-- Goal --
Answer these about the all-pass filter post:
1. What noise is the circuit mainly meant to filter out?
2. Between what frequencies should the 90-degree frequency be user-variable?
3. What capacitance does the diagram provide?

-- Excerpted passage --
I'm working on an all-pass filter to use as a corrective phase-shift for an active-noise-cancellation circuit I'm designing. This circuit will be used primarily to filter out car noises from a nearby highway when I'm trying to sleep.

I'm using this diagram for my phase-shift/all-pass filter: sourced from http://sound.whsites.net/project103.htm

I figure I should be able to modify VR1 and R6 to give me the frequency response I'm looking for.

As I understand it, the 90-degree (center) frequency is calculated by f=1/(2*pi*R*C). I want that frequency to be user-variable between ~30hz and 3kHz. I figure it's easier (and probably more reliable/cheaper) to use a variable resistor than it is to use a variable capacitor, but maybe I'm wrong - I don't have a lot of experience with variable capacitors. For the capacitance provided in the diagram (100nF) I've calculated I'll need ~500 ohms of resistance for the top of my frequency range, and ~50Kohms of resistance for the bottom. Thus I need to use a variable resistor that ranges approximately 50Kohm - pretty good, pretty standard.

-- Entries supplied --
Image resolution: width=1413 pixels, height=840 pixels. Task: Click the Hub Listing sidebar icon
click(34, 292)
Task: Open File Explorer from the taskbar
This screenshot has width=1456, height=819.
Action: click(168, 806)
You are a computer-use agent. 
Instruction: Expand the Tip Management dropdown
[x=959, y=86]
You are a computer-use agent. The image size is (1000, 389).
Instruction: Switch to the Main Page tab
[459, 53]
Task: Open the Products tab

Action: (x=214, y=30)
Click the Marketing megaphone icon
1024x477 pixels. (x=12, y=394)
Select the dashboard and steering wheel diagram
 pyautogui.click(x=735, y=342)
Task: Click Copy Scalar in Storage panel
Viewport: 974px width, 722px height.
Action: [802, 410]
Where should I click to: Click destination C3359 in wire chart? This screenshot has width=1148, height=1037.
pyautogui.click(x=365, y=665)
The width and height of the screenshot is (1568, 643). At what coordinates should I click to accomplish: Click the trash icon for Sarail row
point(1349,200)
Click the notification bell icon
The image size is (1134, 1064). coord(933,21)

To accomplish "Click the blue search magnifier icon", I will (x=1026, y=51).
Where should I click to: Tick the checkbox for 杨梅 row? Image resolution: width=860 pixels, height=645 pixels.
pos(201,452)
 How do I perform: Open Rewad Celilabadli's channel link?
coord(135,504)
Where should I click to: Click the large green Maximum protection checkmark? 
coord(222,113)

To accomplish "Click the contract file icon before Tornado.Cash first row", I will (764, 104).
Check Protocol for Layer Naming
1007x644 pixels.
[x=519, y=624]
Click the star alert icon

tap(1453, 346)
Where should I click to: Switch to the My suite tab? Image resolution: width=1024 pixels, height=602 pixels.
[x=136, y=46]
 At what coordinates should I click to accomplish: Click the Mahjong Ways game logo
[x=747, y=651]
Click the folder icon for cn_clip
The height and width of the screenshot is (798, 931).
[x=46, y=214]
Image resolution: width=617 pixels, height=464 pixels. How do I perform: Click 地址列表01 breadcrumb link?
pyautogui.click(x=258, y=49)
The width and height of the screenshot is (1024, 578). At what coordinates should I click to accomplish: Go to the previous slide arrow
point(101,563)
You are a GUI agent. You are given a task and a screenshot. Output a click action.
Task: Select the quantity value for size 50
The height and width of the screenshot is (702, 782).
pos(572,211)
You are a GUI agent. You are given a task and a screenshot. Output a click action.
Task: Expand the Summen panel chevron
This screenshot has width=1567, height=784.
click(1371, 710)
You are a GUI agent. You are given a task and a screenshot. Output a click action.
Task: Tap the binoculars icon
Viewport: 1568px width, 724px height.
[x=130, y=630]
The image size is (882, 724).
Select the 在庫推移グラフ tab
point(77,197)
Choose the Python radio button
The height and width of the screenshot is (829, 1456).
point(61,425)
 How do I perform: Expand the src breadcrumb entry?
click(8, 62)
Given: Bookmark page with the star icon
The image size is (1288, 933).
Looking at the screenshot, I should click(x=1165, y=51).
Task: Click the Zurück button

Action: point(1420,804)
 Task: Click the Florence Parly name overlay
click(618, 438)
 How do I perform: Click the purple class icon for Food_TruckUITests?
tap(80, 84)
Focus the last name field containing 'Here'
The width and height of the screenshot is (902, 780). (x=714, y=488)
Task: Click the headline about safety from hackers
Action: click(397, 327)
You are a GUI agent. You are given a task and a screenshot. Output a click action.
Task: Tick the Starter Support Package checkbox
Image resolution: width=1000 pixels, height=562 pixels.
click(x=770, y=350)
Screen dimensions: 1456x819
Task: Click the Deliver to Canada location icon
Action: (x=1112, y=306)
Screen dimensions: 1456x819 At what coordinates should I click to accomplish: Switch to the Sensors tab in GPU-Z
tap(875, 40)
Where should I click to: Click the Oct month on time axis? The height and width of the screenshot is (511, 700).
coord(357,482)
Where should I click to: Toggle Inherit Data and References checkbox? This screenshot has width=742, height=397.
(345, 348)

-- Solution --
1. Car noises from a nearby highway.
2. About 30 Hz and 3 kHz.
3. 100nF.